Work order: For this exercise, repeat exactly the lines below starting at the line holding "Given: Open the settings gear icon" and ending at the line holding "Image resolution: width=2222", both included, with no extra lines and no pictures.

Data for this exercise:
_ _ _

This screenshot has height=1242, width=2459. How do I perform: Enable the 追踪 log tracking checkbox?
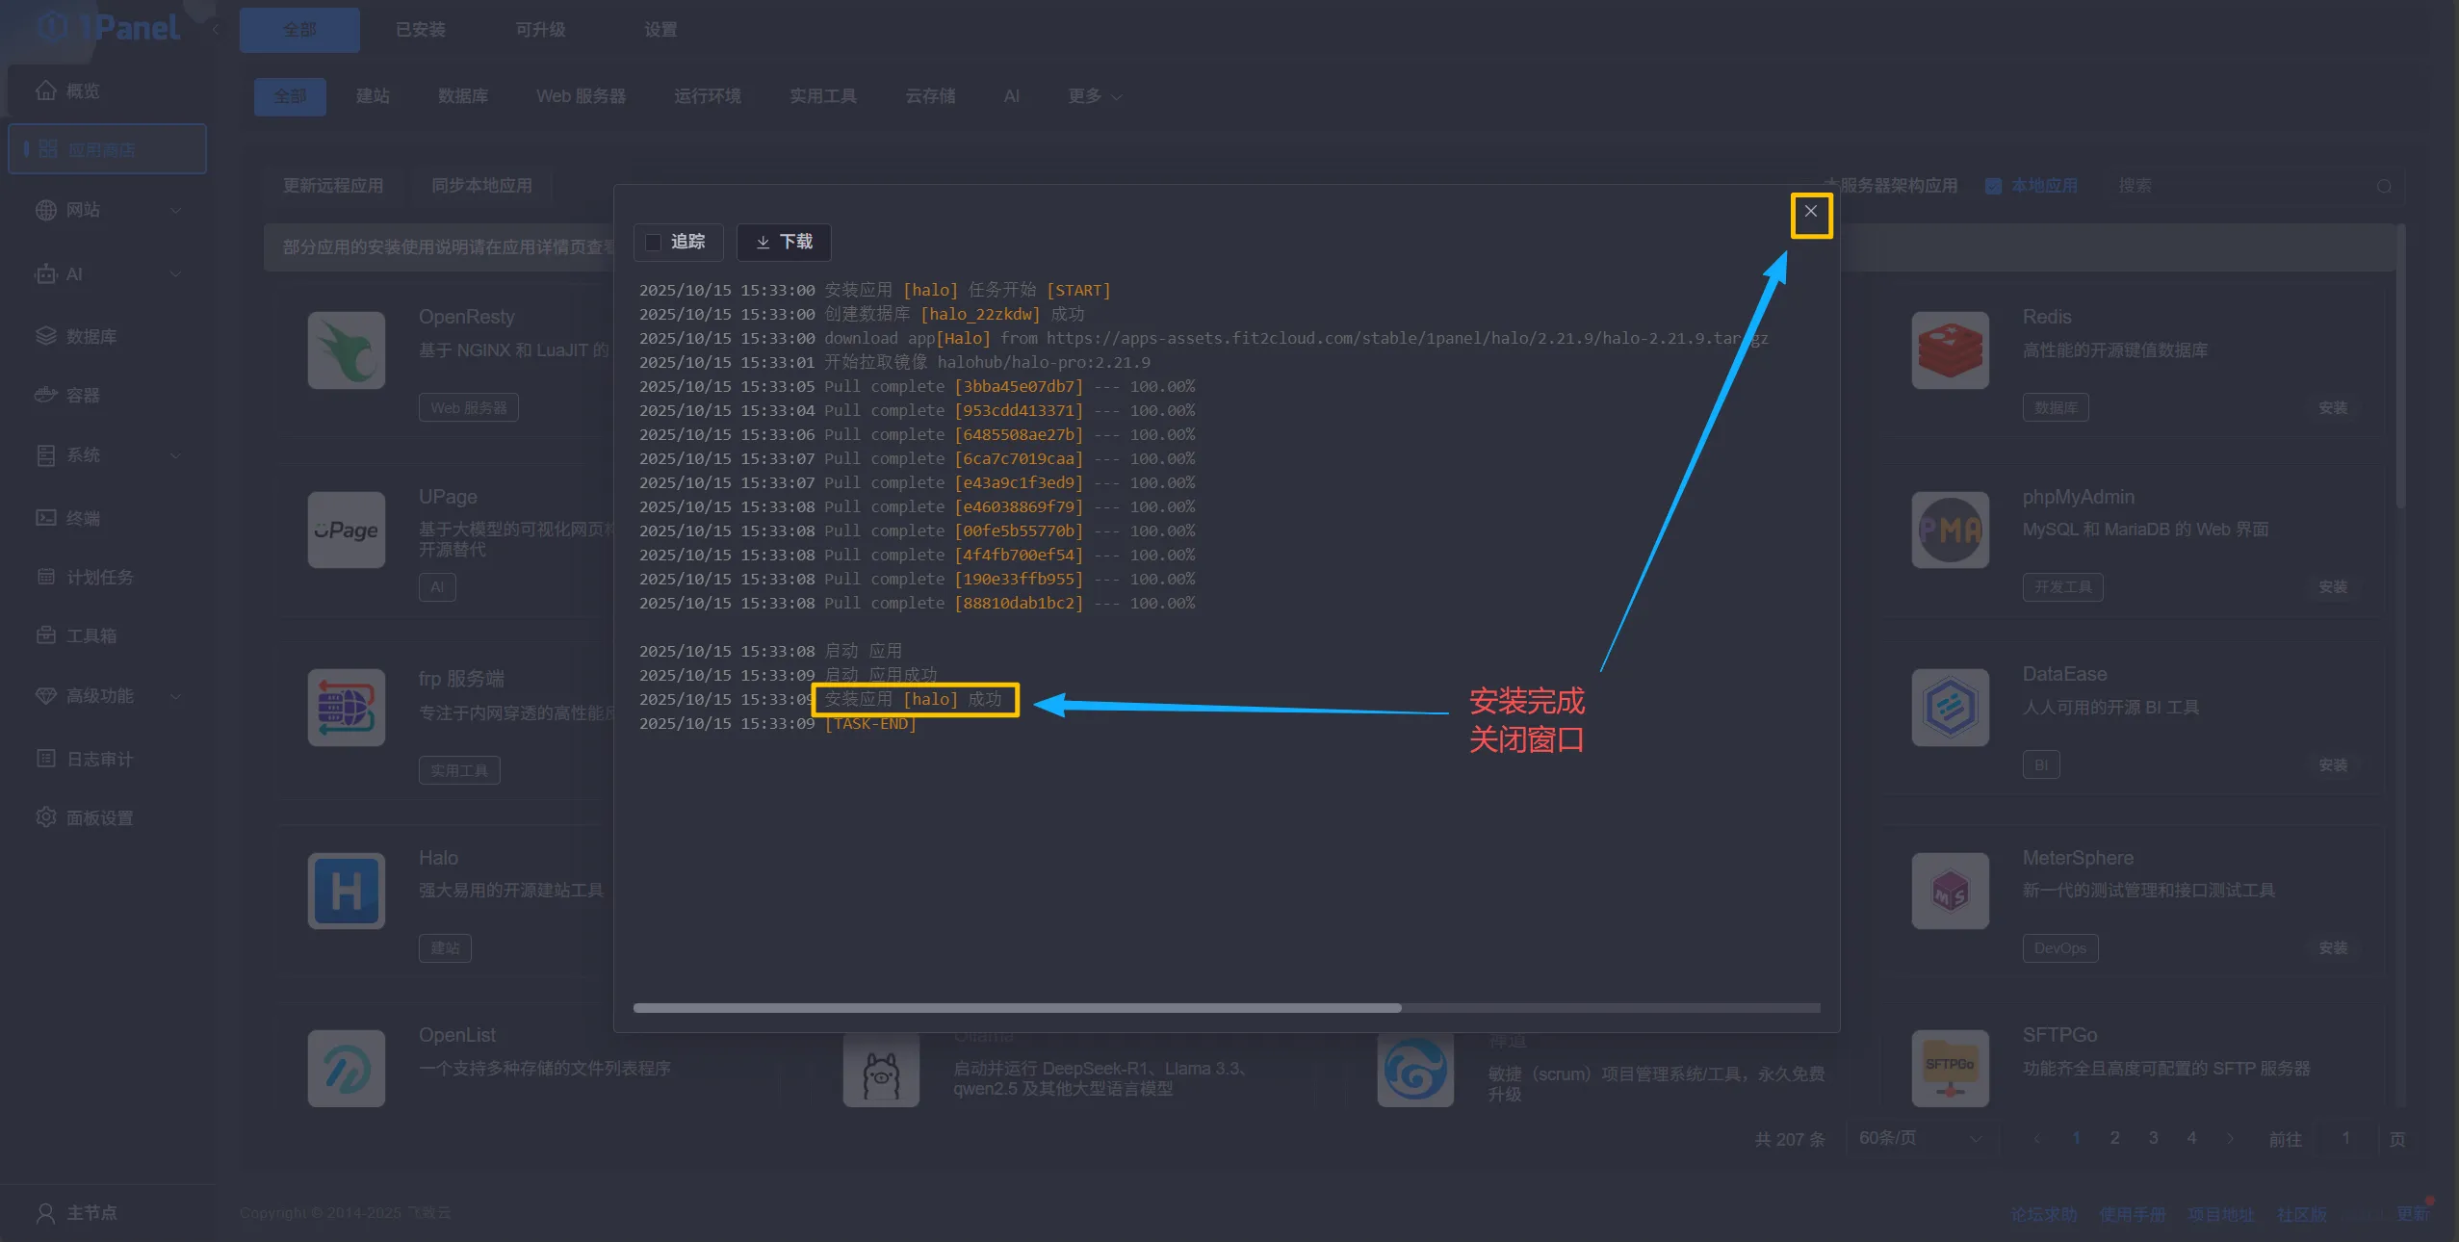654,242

_ _ _

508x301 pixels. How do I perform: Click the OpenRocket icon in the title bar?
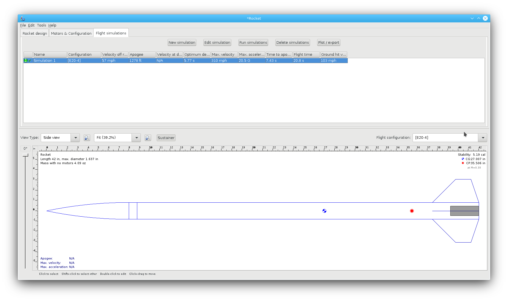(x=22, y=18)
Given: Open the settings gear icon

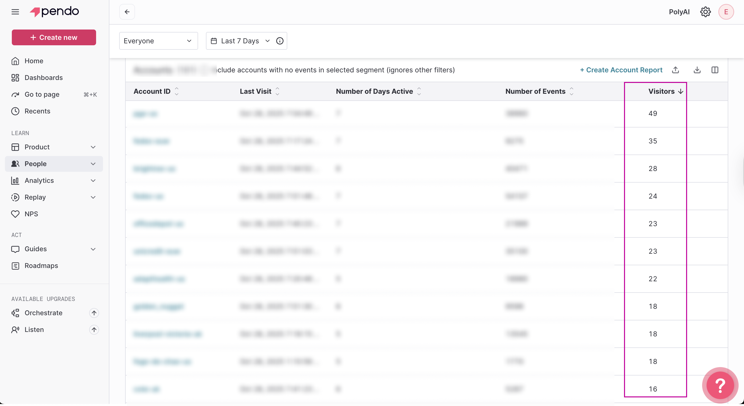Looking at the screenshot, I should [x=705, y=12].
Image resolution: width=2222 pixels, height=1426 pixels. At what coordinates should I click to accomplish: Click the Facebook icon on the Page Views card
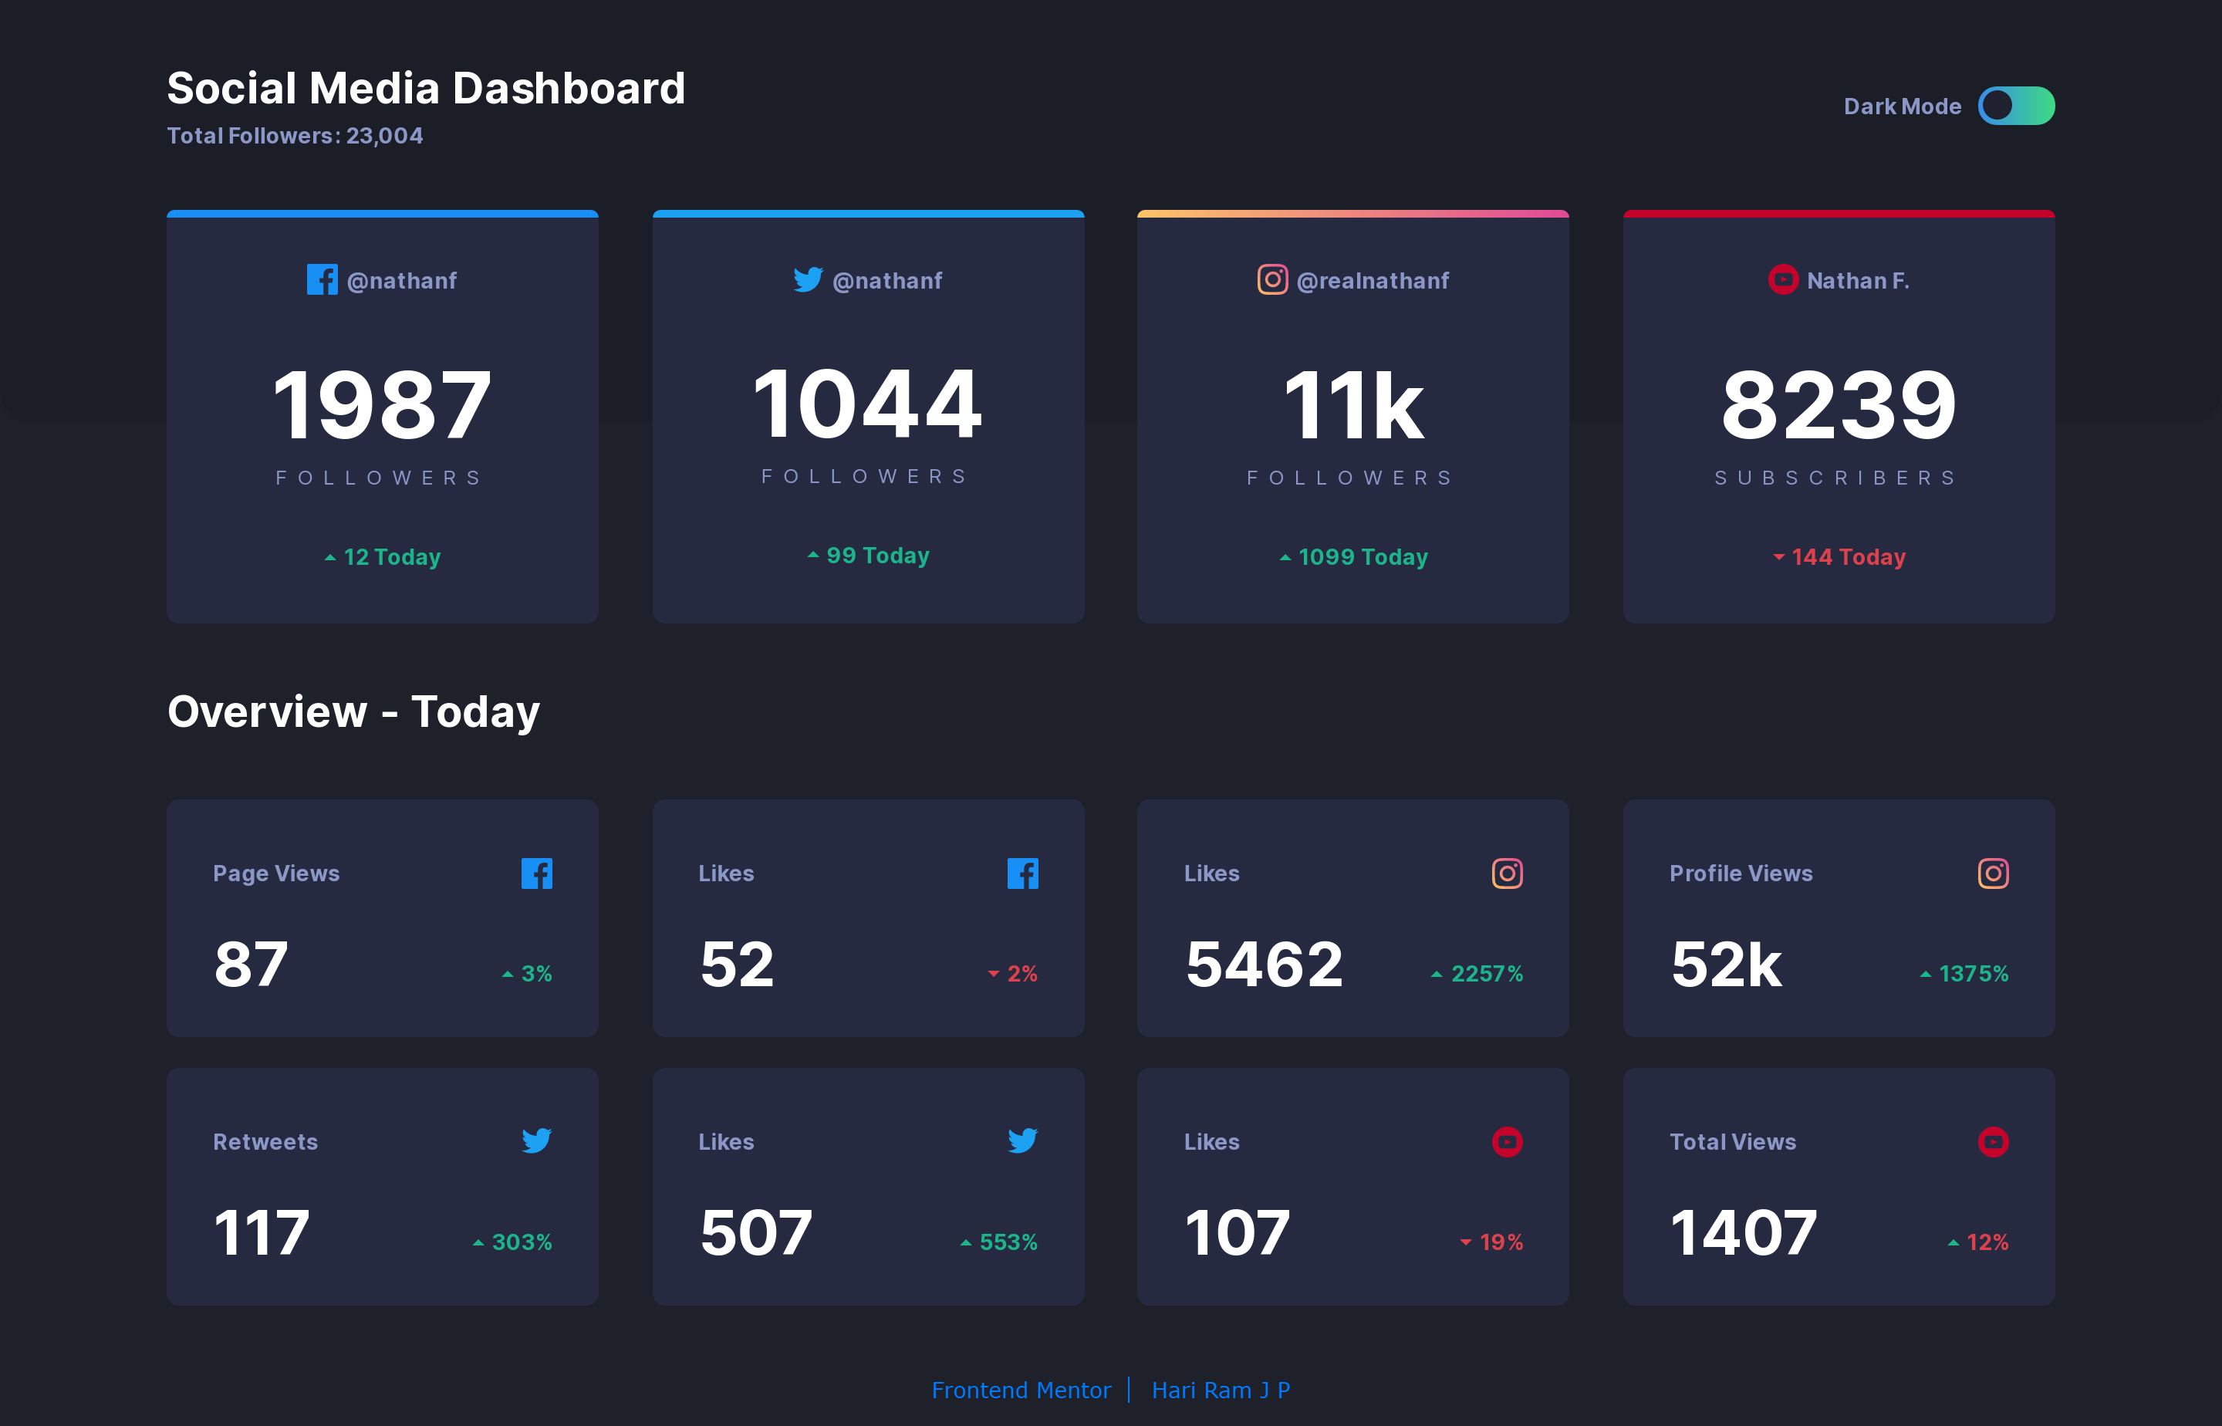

_ _ _

Result of the task:
Given: Open the settings gear icon

Looking at the screenshot, I should [x=705, y=12].
Image resolution: width=2222 pixels, height=1426 pixels. At what coordinates should I click to accomplish: Click the Facebook icon on the Page Views card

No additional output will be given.